The macro-perspective, however, indicates that Saudi Arabia and its largest Asian customers view heavy crude oil as a panacea for perceived future supply shortages of conventional, lighter crude oil from the Kingdom, and elsewhere in the Middle East. By 2010, India will be the fourth-largest consumer of crude oil, after the United States, China and Japan, and will consume 5.5 million bpd, while China’s crude oil consumption is expected to cross 8.0 million bpd that year. For the moment, Asian demand is being slaked.

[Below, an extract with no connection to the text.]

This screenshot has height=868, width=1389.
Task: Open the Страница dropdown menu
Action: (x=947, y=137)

However, the world’s giant fields, such as Mexico’s Cantarell and Kuwait’s Burgan, are experiencing falling production, and many analysts are skeptical of Saudi Aramco’s pledges to increase conventional crude oil production levels, owing, in part, to claims that the country’s Ghawar field is already past its point of peak production. Globally, light crude production continues to fall as demand remains robust, notwithstanding the recent price fall due to financial market turbulence and slowing US growth.

With over 40% of the world’s oil reserves in the form of heavy crude, resource-holders, such as Canada, are witnessing a dramatic rise in investments designed to exploit these additional barrels. However, global refining capacity, as it exists today, needs to develop to meet future supply of heavier crude oil grades. Along these lines, Saudi Arabia is planning on boosting its refining capacity by roughly 80% over the next five years, through deals with various IOCs and NOCs. This strategy makes sense for Aramco, as it would allow it to earn greater profits, as opposed to selling heavy crude at a US$5-10 per barrel discount, which is the case currently.

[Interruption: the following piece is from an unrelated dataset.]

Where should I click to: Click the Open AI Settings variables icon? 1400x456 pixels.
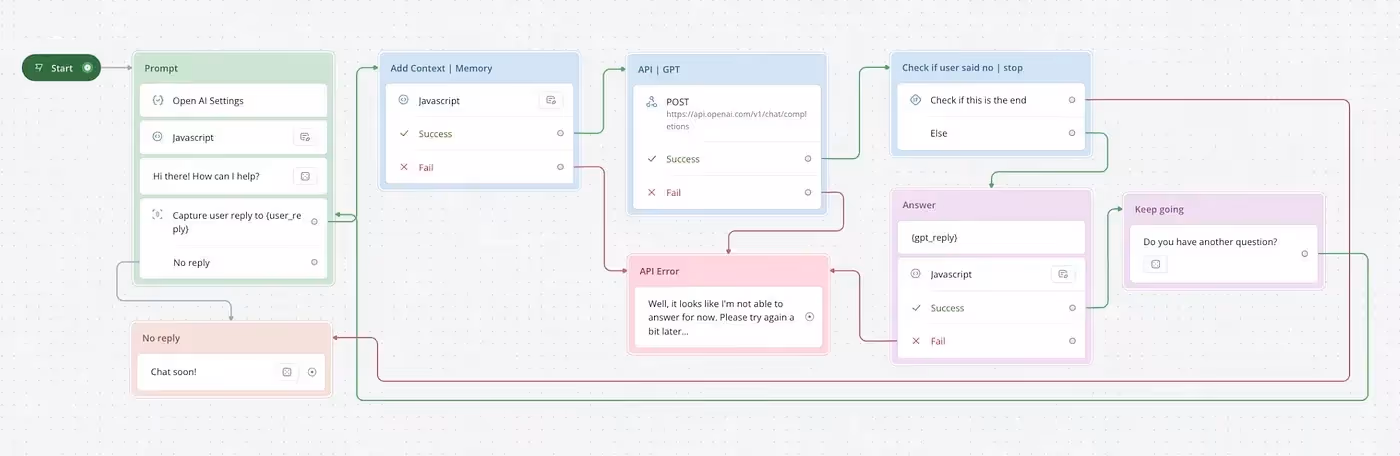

Aramco is active in China – it has purchased a 25% stake in Sinopec’s 200,000-bpd refinery in Qingdao and is working with ExxonMobil to set up joint ventures in Fujian province; both these facilities will import Saudi crude oil. Furthermore, while Aramco chose not to buy a stake in India’s 300,000-bpd (post-expansion) Vishakapatnam refinery, it was offered stakes in three other Indian refineries as recently as 2007, with a total capacity of approximately 500,000 bpd. Additionally, as both the Indian and Chinese governments have set retail price ceilings for gasoline, refiners have opted to switch to lower-cost high-sulfur Middle East crude varieties to help recuperate profits. Farther afield, Aramco has made financial commitments in two of its most important Asian consumers – Japan and South Korea. It acquired a 10% stake in Japan’s Showa Shell Group refiner, as well as a stake in South Korea’s SSongyang Oil Refining Company.

Whether by boosting domestic refining capacity, or increasing its stake in such capacity overseas, Aramco is increasing its downstream activities as a way to ensure consistent future demand for its key export, even as critics charge that the company’s light crude production forecasts are too rosy to be realistic. Asian consumers, meanwhile, being highly dependent on imports, are keen to lock in supplies and increase their own upstream skills through bilateral deals with Middle Eastern exporters.